— Problem to solve —
Print every line of the data below verbatim, changing nothing.

------------------------------------

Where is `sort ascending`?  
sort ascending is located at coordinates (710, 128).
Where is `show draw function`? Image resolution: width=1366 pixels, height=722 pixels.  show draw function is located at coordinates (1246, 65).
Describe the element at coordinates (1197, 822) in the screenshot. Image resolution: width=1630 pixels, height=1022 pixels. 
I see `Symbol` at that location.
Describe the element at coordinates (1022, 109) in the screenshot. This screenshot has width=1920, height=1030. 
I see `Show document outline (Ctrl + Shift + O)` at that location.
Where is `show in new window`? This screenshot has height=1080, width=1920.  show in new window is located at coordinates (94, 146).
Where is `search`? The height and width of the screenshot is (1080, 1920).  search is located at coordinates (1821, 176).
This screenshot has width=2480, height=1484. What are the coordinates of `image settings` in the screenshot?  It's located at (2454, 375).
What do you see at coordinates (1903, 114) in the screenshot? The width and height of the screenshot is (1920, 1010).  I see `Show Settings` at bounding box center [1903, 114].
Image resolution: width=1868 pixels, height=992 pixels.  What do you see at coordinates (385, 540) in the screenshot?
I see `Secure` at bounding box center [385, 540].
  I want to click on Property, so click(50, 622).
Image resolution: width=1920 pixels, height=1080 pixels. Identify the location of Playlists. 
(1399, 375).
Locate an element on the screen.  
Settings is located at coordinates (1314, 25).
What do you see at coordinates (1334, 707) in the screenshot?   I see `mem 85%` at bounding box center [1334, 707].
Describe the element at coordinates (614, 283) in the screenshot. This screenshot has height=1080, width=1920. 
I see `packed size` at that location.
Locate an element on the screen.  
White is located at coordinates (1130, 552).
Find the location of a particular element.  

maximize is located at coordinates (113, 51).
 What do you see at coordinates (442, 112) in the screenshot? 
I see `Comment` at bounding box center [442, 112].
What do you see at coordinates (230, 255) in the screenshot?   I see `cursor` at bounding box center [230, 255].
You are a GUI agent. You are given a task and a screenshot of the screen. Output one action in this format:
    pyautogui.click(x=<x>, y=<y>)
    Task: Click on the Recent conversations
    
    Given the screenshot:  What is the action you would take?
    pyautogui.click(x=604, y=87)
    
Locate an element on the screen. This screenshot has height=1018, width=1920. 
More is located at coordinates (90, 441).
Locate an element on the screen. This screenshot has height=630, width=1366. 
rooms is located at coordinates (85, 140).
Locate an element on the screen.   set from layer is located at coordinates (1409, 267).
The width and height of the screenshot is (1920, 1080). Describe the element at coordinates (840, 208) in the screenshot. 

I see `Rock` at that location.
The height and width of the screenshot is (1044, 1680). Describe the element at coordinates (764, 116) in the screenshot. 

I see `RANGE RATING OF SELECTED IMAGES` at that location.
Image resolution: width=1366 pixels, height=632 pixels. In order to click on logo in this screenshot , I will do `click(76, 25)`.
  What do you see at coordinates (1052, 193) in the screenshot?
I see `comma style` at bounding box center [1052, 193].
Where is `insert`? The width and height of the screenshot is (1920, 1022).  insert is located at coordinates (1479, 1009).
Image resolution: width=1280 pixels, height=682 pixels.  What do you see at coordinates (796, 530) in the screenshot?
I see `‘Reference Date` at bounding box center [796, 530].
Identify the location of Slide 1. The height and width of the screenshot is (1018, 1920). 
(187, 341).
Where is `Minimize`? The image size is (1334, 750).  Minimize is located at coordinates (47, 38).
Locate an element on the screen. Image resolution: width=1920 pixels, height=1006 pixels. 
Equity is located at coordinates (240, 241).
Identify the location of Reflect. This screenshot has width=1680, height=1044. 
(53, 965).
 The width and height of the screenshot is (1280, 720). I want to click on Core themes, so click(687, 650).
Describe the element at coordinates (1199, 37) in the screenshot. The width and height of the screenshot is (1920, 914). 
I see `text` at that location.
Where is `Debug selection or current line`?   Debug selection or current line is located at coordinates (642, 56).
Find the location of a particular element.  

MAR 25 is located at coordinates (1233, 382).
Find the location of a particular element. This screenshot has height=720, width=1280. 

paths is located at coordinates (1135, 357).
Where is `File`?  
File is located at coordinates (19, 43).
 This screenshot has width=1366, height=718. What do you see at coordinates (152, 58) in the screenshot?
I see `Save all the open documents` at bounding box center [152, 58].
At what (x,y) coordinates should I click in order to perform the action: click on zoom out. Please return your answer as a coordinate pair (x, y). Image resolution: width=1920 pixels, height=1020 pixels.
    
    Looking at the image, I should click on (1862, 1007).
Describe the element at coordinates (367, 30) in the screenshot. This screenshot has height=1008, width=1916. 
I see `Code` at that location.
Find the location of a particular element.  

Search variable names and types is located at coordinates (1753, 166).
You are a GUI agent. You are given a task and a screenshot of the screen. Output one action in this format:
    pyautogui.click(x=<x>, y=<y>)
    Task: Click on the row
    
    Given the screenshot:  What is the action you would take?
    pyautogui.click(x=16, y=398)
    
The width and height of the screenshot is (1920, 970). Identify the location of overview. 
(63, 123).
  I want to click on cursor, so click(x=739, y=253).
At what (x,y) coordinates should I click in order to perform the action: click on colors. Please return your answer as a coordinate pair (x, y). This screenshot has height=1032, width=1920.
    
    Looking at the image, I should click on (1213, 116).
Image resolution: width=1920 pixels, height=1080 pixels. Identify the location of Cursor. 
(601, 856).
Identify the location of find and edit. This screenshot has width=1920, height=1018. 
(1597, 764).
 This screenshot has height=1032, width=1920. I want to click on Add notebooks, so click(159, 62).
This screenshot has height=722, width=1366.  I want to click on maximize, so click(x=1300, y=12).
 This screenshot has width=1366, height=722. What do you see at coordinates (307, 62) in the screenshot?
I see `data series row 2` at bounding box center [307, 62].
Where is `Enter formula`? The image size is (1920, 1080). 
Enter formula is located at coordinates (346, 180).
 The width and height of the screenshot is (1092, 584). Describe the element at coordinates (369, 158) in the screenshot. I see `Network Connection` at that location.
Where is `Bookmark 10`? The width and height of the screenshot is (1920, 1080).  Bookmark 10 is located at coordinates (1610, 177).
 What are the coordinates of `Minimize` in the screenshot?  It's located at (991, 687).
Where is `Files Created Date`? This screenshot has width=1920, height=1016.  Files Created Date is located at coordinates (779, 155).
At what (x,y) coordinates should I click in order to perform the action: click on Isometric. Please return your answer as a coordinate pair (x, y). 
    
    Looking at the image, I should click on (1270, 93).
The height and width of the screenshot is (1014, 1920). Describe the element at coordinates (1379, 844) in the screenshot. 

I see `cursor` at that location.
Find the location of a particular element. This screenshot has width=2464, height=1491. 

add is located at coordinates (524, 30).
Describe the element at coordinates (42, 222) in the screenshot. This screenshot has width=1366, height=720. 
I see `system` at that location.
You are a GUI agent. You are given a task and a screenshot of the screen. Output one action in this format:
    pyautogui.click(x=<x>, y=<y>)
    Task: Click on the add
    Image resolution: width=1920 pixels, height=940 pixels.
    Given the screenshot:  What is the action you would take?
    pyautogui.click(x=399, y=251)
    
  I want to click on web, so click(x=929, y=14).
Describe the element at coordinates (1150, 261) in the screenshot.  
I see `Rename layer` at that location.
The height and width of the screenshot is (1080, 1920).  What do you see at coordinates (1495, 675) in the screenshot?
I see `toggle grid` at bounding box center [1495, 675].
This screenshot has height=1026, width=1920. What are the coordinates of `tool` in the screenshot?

------------------------------------

— Problem solution —
Where is `sort ascending`?  
sort ascending is located at coordinates (710, 128).
Where is `show draw function`? Image resolution: width=1366 pixels, height=722 pixels.  show draw function is located at coordinates (1246, 65).
Describe the element at coordinates (1197, 822) in the screenshot. Image resolution: width=1630 pixels, height=1022 pixels. 
I see `Symbol` at that location.
Describe the element at coordinates (1022, 109) in the screenshot. This screenshot has width=1920, height=1030. 
I see `Show document outline (Ctrl + Shift + O)` at that location.
Where is `show in new window`? This screenshot has height=1080, width=1920.  show in new window is located at coordinates (94, 146).
Where is `search`? The height and width of the screenshot is (1080, 1920).  search is located at coordinates (1821, 176).
This screenshot has width=2480, height=1484. What are the coordinates of `image settings` in the screenshot?  It's located at (2454, 375).
What do you see at coordinates (1903, 114) in the screenshot? The width and height of the screenshot is (1920, 1010).  I see `Show Settings` at bounding box center [1903, 114].
Image resolution: width=1868 pixels, height=992 pixels.  What do you see at coordinates (385, 540) in the screenshot?
I see `Secure` at bounding box center [385, 540].
  I want to click on Property, so click(50, 622).
Image resolution: width=1920 pixels, height=1080 pixels. Identify the location of Playlists. 
(1399, 375).
Locate an element on the screen.  
Settings is located at coordinates (1314, 25).
What do you see at coordinates (1334, 707) in the screenshot?   I see `mem 85%` at bounding box center [1334, 707].
Describe the element at coordinates (614, 283) in the screenshot. This screenshot has height=1080, width=1920. 
I see `packed size` at that location.
Locate an element on the screen.  
White is located at coordinates (1130, 552).
Find the location of a particular element.  

maximize is located at coordinates (113, 51).
 What do you see at coordinates (442, 112) in the screenshot? 
I see `Comment` at bounding box center [442, 112].
What do you see at coordinates (230, 255) in the screenshot?   I see `cursor` at bounding box center [230, 255].
You are a GUI agent. You are given a task and a screenshot of the screen. Output one action in this format:
    pyautogui.click(x=<x>, y=<y>)
    Task: Click on the Recent conversations
    
    Given the screenshot:  What is the action you would take?
    pyautogui.click(x=604, y=87)
    
Locate an element on the screen. This screenshot has height=1018, width=1920. 
More is located at coordinates (90, 441).
Locate an element on the screen. This screenshot has height=630, width=1366. 
rooms is located at coordinates (85, 140).
Locate an element on the screen.   set from layer is located at coordinates (1409, 267).
The width and height of the screenshot is (1920, 1080). Describe the element at coordinates (840, 208) in the screenshot. 

I see `Rock` at that location.
The height and width of the screenshot is (1044, 1680). Describe the element at coordinates (764, 116) in the screenshot. 

I see `RANGE RATING OF SELECTED IMAGES` at that location.
Image resolution: width=1366 pixels, height=632 pixels. In order to click on logo in this screenshot , I will do `click(76, 25)`.
  What do you see at coordinates (1052, 193) in the screenshot?
I see `comma style` at bounding box center [1052, 193].
Where is `insert`? The width and height of the screenshot is (1920, 1022).  insert is located at coordinates (1479, 1009).
Image resolution: width=1280 pixels, height=682 pixels.  What do you see at coordinates (796, 530) in the screenshot?
I see `‘Reference Date` at bounding box center [796, 530].
Identify the location of Slide 1. The height and width of the screenshot is (1018, 1920). 
(187, 341).
Where is `Minimize`? The image size is (1334, 750).  Minimize is located at coordinates (47, 38).
Locate an element on the screen. Image resolution: width=1920 pixels, height=1006 pixels. 
Equity is located at coordinates (240, 241).
Identify the location of Reflect. This screenshot has width=1680, height=1044. 
(53, 965).
 The width and height of the screenshot is (1280, 720). I want to click on Core themes, so click(687, 650).
Describe the element at coordinates (1199, 37) in the screenshot. The width and height of the screenshot is (1920, 914). 
I see `text` at that location.
Where is `Debug selection or current line`?   Debug selection or current line is located at coordinates (642, 56).
Find the location of a particular element.  

MAR 25 is located at coordinates (1233, 382).
Find the location of a particular element. This screenshot has height=720, width=1280. 

paths is located at coordinates (1135, 357).
Where is `File`?  
File is located at coordinates (19, 43).
 This screenshot has width=1366, height=718. What do you see at coordinates (152, 58) in the screenshot?
I see `Save all the open documents` at bounding box center [152, 58].
At what (x,y) coordinates should I click in order to perform the action: click on zoom out. Please return your answer as a coordinate pair (x, y). Image resolution: width=1920 pixels, height=1020 pixels.
    
    Looking at the image, I should click on (1862, 1007).
Describe the element at coordinates (367, 30) in the screenshot. This screenshot has height=1008, width=1916. 
I see `Code` at that location.
Find the location of a particular element.  

Search variable names and types is located at coordinates (1753, 166).
You are a GUI agent. You are given a task and a screenshot of the screen. Output one action in this format:
    pyautogui.click(x=<x>, y=<y>)
    Task: Click on the row
    
    Given the screenshot:  What is the action you would take?
    pyautogui.click(x=16, y=398)
    
The width and height of the screenshot is (1920, 970). Identify the location of overview. 
(63, 123).
  I want to click on cursor, so click(x=739, y=253).
At what (x,y) coordinates should I click in order to perform the action: click on colors. Please return your answer as a coordinate pair (x, y). This screenshot has height=1032, width=1920.
    
    Looking at the image, I should click on (1213, 116).
Image resolution: width=1920 pixels, height=1080 pixels. Identify the location of Cursor. 
(601, 856).
Identify the location of find and edit. This screenshot has width=1920, height=1018. 
(1597, 764).
 This screenshot has height=1032, width=1920. I want to click on Add notebooks, so click(159, 62).
This screenshot has height=722, width=1366.  I want to click on maximize, so click(x=1300, y=12).
 This screenshot has width=1366, height=722. What do you see at coordinates (307, 62) in the screenshot?
I see `data series row 2` at bounding box center [307, 62].
Where is `Enter formula`? The image size is (1920, 1080). 
Enter formula is located at coordinates (346, 180).
 The width and height of the screenshot is (1092, 584). Describe the element at coordinates (369, 158) in the screenshot. I see `Network Connection` at that location.
Where is `Bookmark 10`? The width and height of the screenshot is (1920, 1080).  Bookmark 10 is located at coordinates (1610, 177).
 What are the coordinates of `Minimize` in the screenshot?  It's located at (991, 687).
Where is `Files Created Date`? This screenshot has width=1920, height=1016.  Files Created Date is located at coordinates (779, 155).
At what (x,y) coordinates should I click in order to perform the action: click on Isometric. Please return your answer as a coordinate pair (x, y). 
    
    Looking at the image, I should click on (1270, 93).
The height and width of the screenshot is (1014, 1920). Describe the element at coordinates (1379, 844) in the screenshot. 

I see `cursor` at that location.
Find the location of a particular element. This screenshot has width=2464, height=1491. 

add is located at coordinates (524, 30).
Describe the element at coordinates (42, 222) in the screenshot. This screenshot has width=1366, height=720. 
I see `system` at that location.
You are a GUI agent. You are given a task and a screenshot of the screen. Output one action in this format:
    pyautogui.click(x=<x>, y=<y>)
    Task: Click on the add
    Image resolution: width=1920 pixels, height=940 pixels.
    Given the screenshot:  What is the action you would take?
    pyautogui.click(x=399, y=251)
    
  I want to click on web, so click(x=929, y=14).
Describe the element at coordinates (1150, 261) in the screenshot.  
I see `Rename layer` at that location.
The height and width of the screenshot is (1080, 1920).  What do you see at coordinates (1495, 675) in the screenshot?
I see `toggle grid` at bounding box center [1495, 675].
This screenshot has height=1026, width=1920. What are the coordinates of `tool` in the screenshot?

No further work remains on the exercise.